Sep 27, 2014

The Art of the Shath: Le Brebiou


You know you're really French when you have fully mastered the art of the shath -- the inexplicably difficult squatting shower. It turns out, I am not really French.

A shath is a shower-bath. It's a bath, because it's a big bath tub. That part's clear. But there's a shower head and nozzle. So perhaps it's a shower. But there is no enclosure around it. So perhaps it's a bath. No! It's a shath. Or is it a bower? In French, I suppose, it would be either a "dain" or maybe a "bainche" -- that is, a "douche-bain" ("shower-bath") or "bain-douche".

The problem, as you can plainly see with your shower-taking, non-French eyeballs, is that any time you swivel the shower head around to shower yourself with water, you inevitably water the entire bathroom. Even if you are an advanced-level shather and do what the French do, which is sit down in the tub, there is still that tricky problem of trying to use one hand to keep water pouring over yourself while soaping up or lathering with the other, coupled with the additional challenge of trying not send the water directly horizontal as you swivel the shower head around.

The shower head is meant to be swiveled; otherwise, they would have fixed it to the wall. Yet there is no curtain.
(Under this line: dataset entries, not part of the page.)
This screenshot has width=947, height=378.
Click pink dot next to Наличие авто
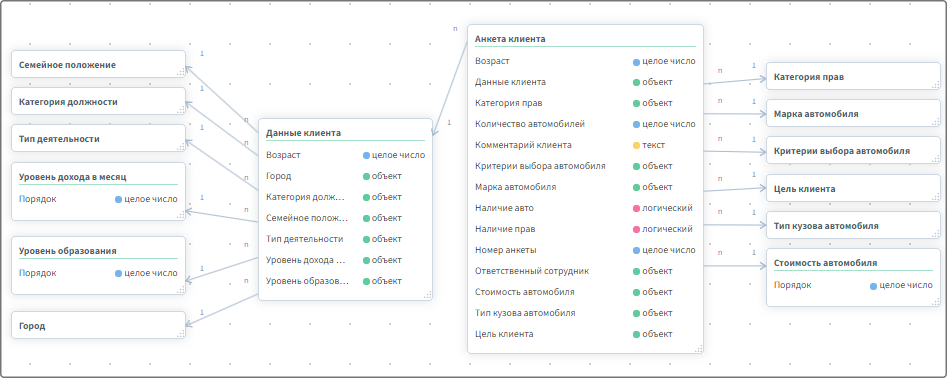[636, 208]
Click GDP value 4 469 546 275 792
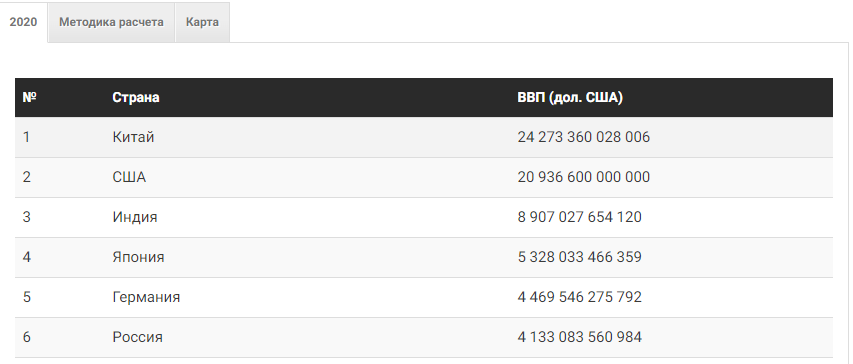853x364 pixels. (x=579, y=297)
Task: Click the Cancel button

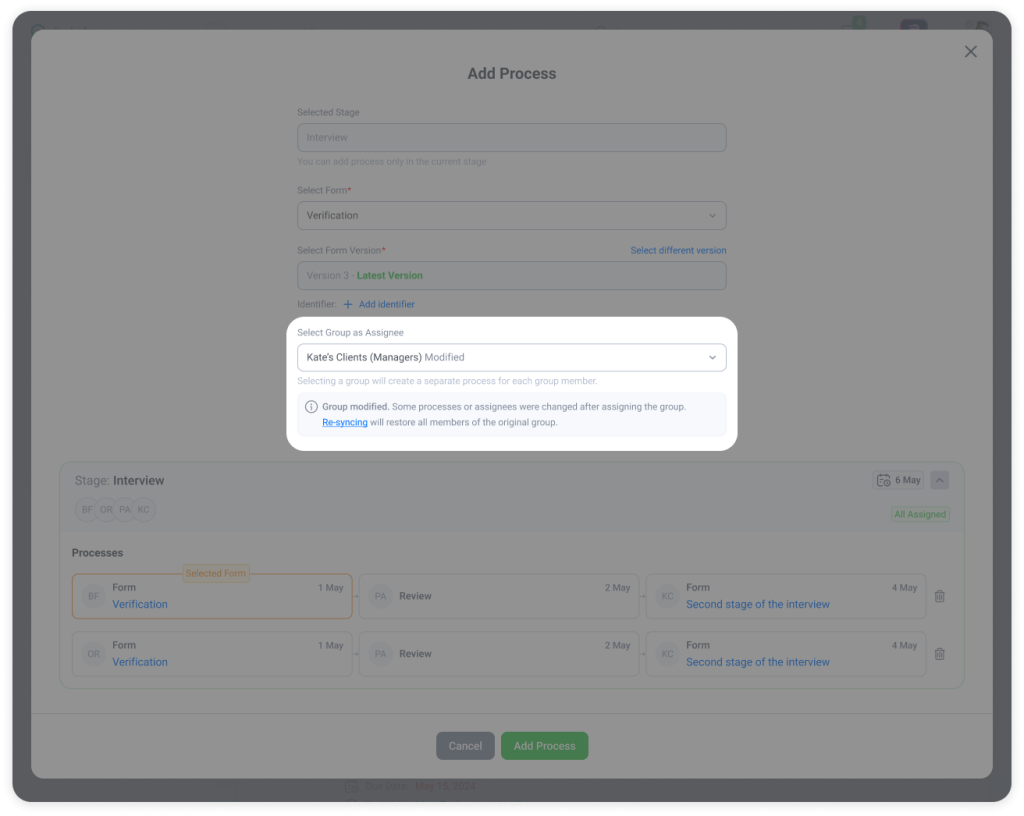Action: (465, 745)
I'm befuddled (but clean), and my friend's bathroom is bepuddled (and a mess).

THE CHEESE: Le Brebiou

Le Brebiou is a sheeps' milk cheese made at the Jurançon fromagerie in the Aquitaine department of the Pyrénées-Atlantique where it is aged a quick 2 weeks to form a light, white bloom, moldy crust (like a Camembert) and a soft, oozy interior. The taste is sweet and salty, lactic, and a little bit mushroomy.

Given that description and the photo, you have a certain impression of this cheese already. Let me just add that the sheep's milk is pasteurized, and that the entire fromagerie is part of the conglomerate Bongrain, which launched this cheese in 1994. There, now you have a slightly different impression, don't you? But honestly, for a grocery-store, mass-produced, industrial cheese, it's really not bad; in fact, it might very well have been the best thing on many a cheese plate I ate before I ever moved to Paris.

You can buy a wedge of it from the deli aisle at the grocery store. You can buy it in a little wooden container, with a less moldy crust. Or you can buy it in a low-fat version. But you shouldn't, because you should never buy reduced fat cheeses, because they're pointless. If you're worried about the fat, eat the good stuff, just less of it.


Le Brebiou sounds like a cheese name that's been invented by combining two words. The first one is clearly "brebis", meaning "sheep" and also "sheep cheese". But where's the "ou" from? (Yes, that's a pun for the French speakers, since "" means "where".) Our favorite family guesses include the words: "toutou" ("doggie"), "trou" ("hole"), and "flou" ("blurry"), none of which make any sense. Le Brebiou is a combination cheese in many ways: part creamy, part melty, and one that feels like a high-end, raw artisanal cheese, though it's pasteurized and made by a huge industrial manufacturer. And I like the fact that for a water-themed posting, I have a cheese from Aquitaine in the Pyrénées-Atlantiques.